Bu amaçla Barzanici örgütler kantonların tasfiyesini talep etmiş, bunlar yerine bir merkezi yönetim kurulmasını savunmuşlardır. Bu amaçla Barzanici örgütler YPG/J sisteminin yerini yeni bir silahlı kuvvetler yapısına bırakmasında ısrar etmiştir. Bu amaçla peşmergenin Kobani’ye sokulması, YPG’nin itirazlarına rağmen kabul ettirilmiştir. Bütün bunlar Rojava’yı tehdit ediyor!

ABD ile Barzani’nin bu manevrası, Tayyip Erdoğan ve AKP hükümetini çok rahatsız etmiştir. Rojava’yı başından itibaren kendi hegemonya hayalleri için bir tehdit olarak gören AKP hükümeti, kendi yapamadığı kirli işi DAİŞ’ten bekliyor, “Kobani düştü, düşecek” düşünü görerek Rojava’nın büyük bir darbe yiyeceğini ümit ediyordu. Bu gelişme Kobani’nin ayakta kalmasını sağlayarak Tayyip Erdoğan ve Ahmet Davutoğlu’nu bir kez daha ayazda bırakmıştır! Şimdi AKP hükümeti durumu yeniden kendi istediği doğrultuya çevirebilmek için Özgür Suriye Ordusu’nun (ÖSO) birliklerinin Kobani’nin işgaline katılmasını dayatmıştır. Yukarıda sayılan sorunlara bir de bu katılırsa Rojava’nın geleceği iyice kararıyor. PYD-YPG, ÖSO birliklerini kabul etmemekte bu yüzden uzun süre haklı olarak diretti. Peşmergenin sayısının düşürülmesini sağlamaya çalıştı. Kantonların tasfiyesine karşı direniyor. YPG’yi Rojava’nın silahlı gücü olarak savunuyor.

Rojava’yı DAİŞ’e karşı savunmak yetmez. ABD ile DAİŞ arasındaki savaş bir teröristler düellosudur. Rojava kendini ayakta tutmak için çeşitli anlarda değişik işbirliklerine başvurabilir. Ama ABD ile Barzani’nin Rojava’nın ilerici karakterini bütünüyle ortadan kaldıracak manevralarına karşı da mücadele edilmesi gerekir.
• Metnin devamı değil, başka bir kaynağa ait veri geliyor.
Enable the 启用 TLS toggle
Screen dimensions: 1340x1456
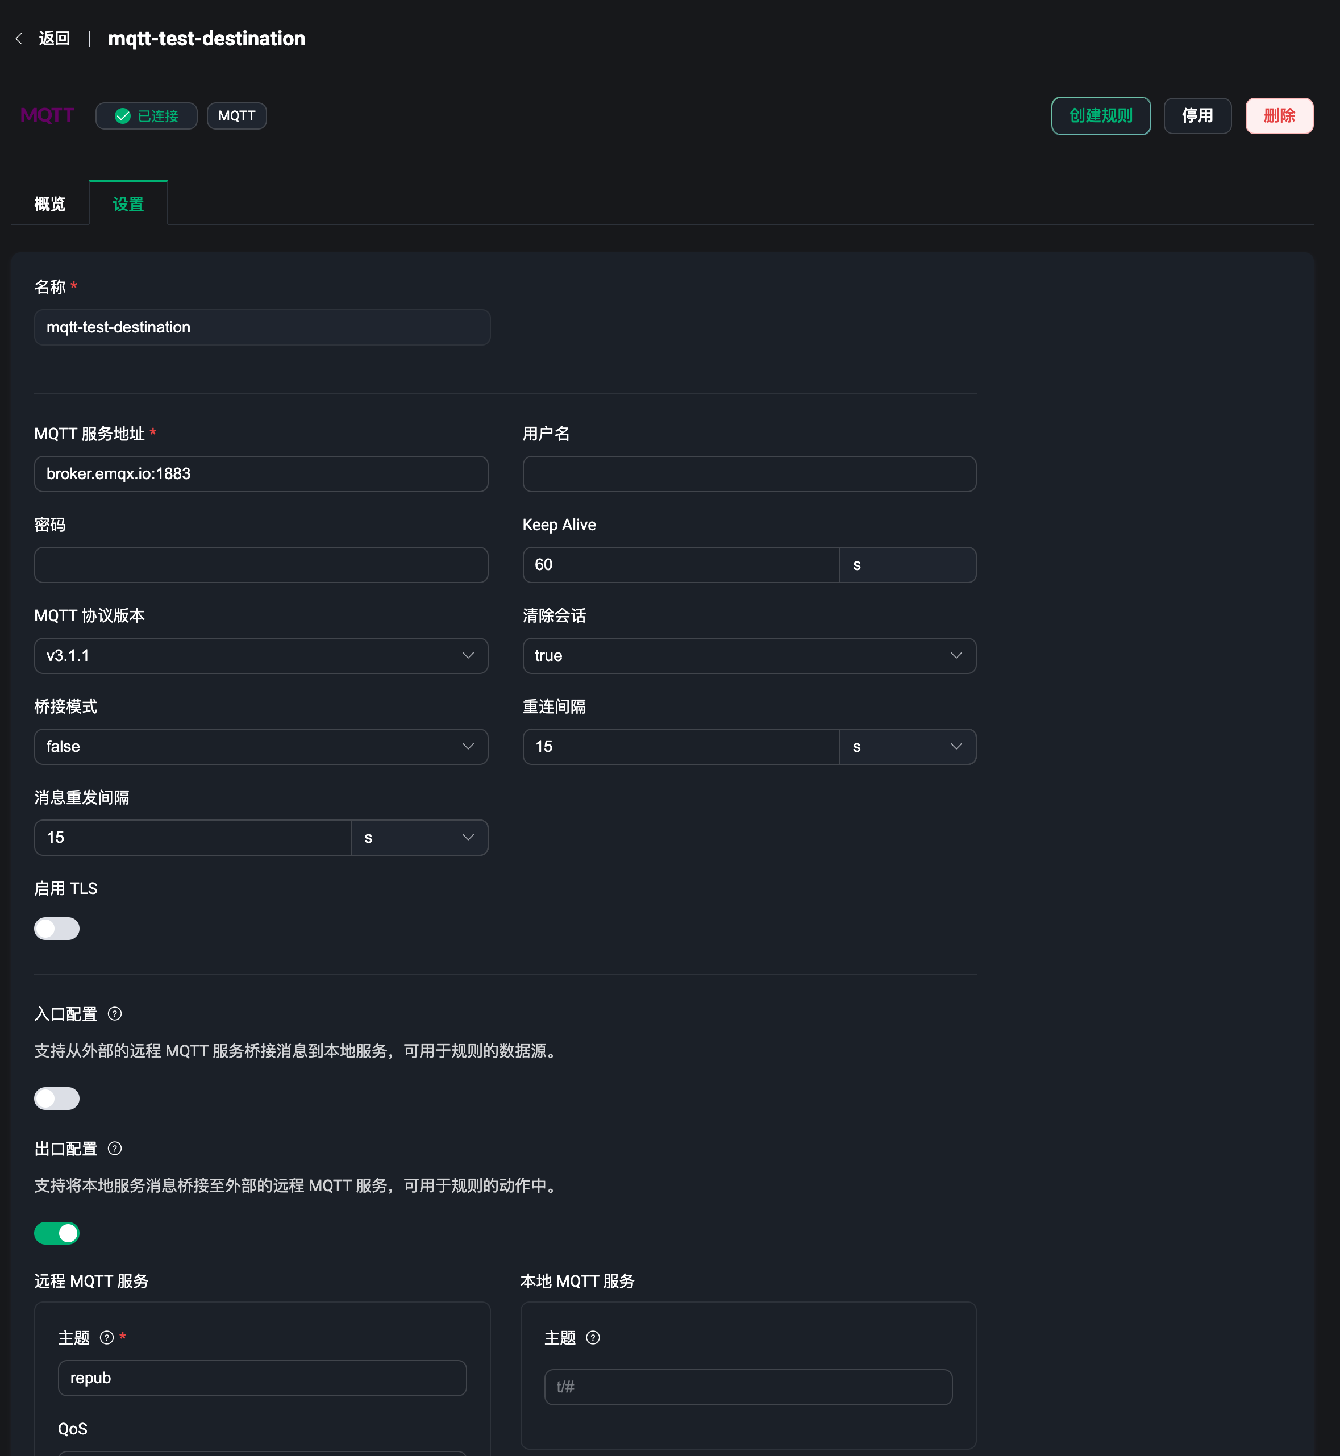tap(57, 928)
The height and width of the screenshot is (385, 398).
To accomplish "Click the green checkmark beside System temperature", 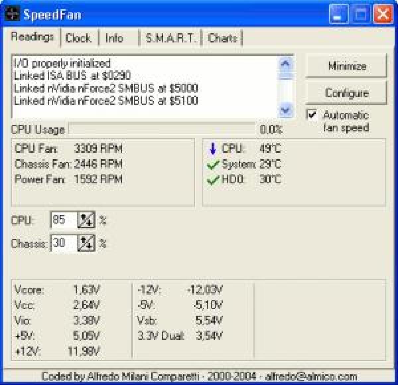I will click(x=213, y=165).
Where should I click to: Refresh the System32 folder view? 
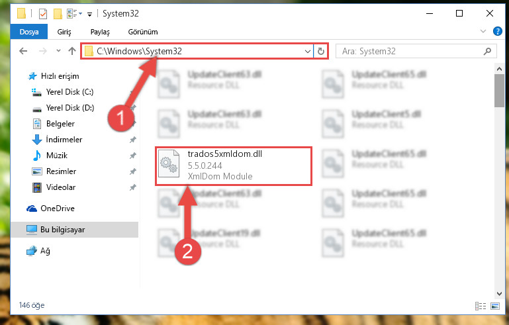pyautogui.click(x=321, y=52)
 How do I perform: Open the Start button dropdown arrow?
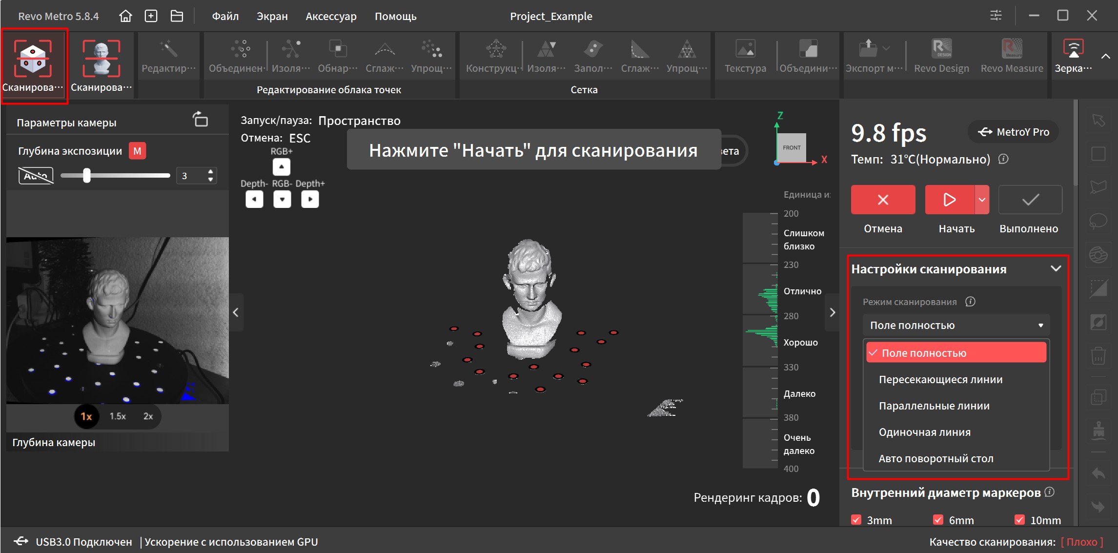pos(982,200)
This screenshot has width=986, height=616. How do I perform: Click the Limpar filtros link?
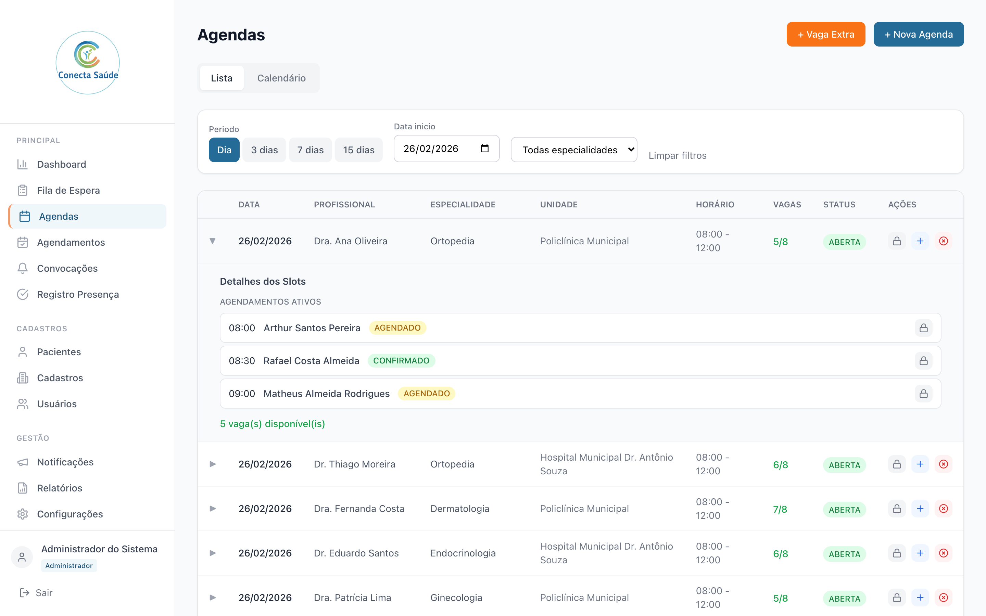[677, 156]
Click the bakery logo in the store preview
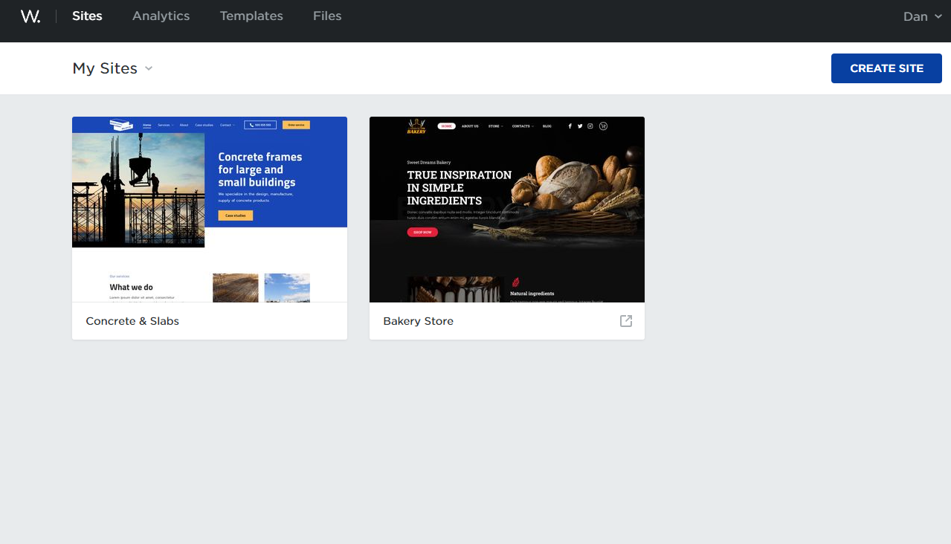Viewport: 951px width, 544px height. [416, 126]

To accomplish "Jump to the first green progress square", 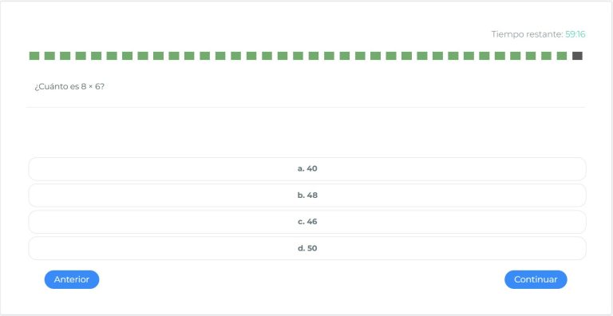I will tap(34, 56).
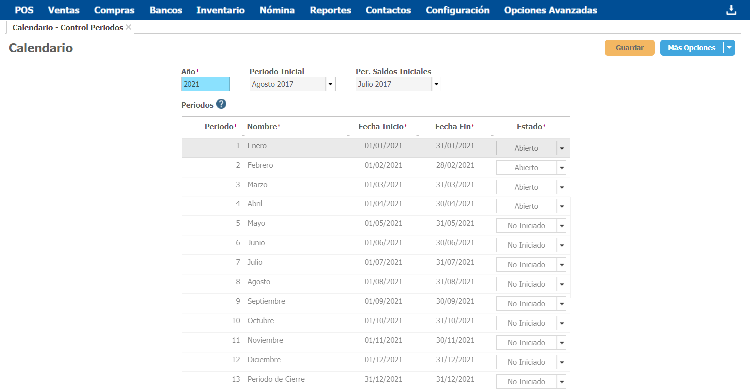Open Estado dropdown for Diciembre
Viewport: 750px width, 392px height.
(x=562, y=362)
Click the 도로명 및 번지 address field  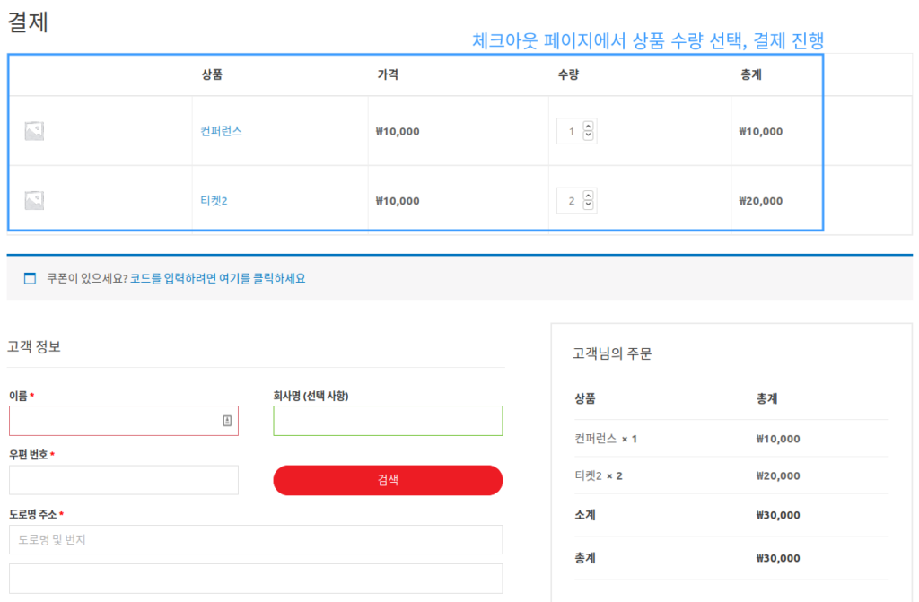click(256, 540)
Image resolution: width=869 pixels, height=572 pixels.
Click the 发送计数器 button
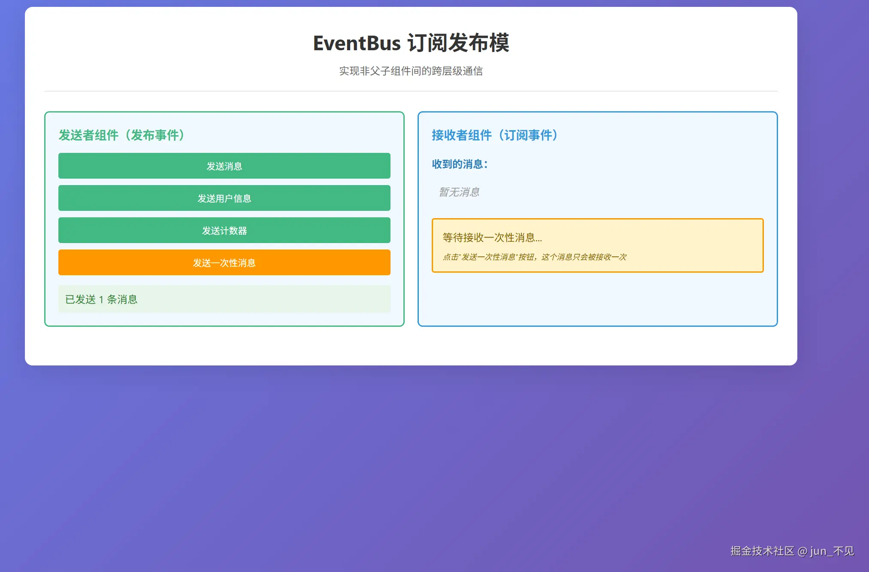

Devrimci İşçi Partisi, en başta kendi ülkesinin hâkim sınıflarının temsilcisi olan AKP hükümetine karşı mücadele ederek, işçi sınıfını ve onun müttefiklerini hükümetin karşısında bir güç olarak örgütlemeye çalışarak Rojava’nın ayakta kalmasına destek olmaya çalışacaktır. Ayrıca, Kobani serhildanının Kürt emekçi ve yoksul halkında ve en çok gençliğinde varlığını ortaya koyduğu devrimci dinamiğe Türkiye’nin Batısından olumlu bir yanıt verilmesi için elinden geleni yapacaktır. Gezi’nin “çapulcu”larına, Kürt hareketinin ve halkının bugün Ortadoğu’da tekfirciliğin en kararlı karşıtı olduğunu ve laikliği en güçlü biçimde onların savunabileceğini, bu yüzden Kürt halkının “çapulcu”ların kardeşi olduğunu anlatmaya çalışacaktır. İşçi sınıfını kapitalizmin vahşi saldırılarına karşı mücadele içinde örgütlerken Kürt halkının mücadelesinin işçilerin ve emekçilerin dostu olduğunu izah edecektir.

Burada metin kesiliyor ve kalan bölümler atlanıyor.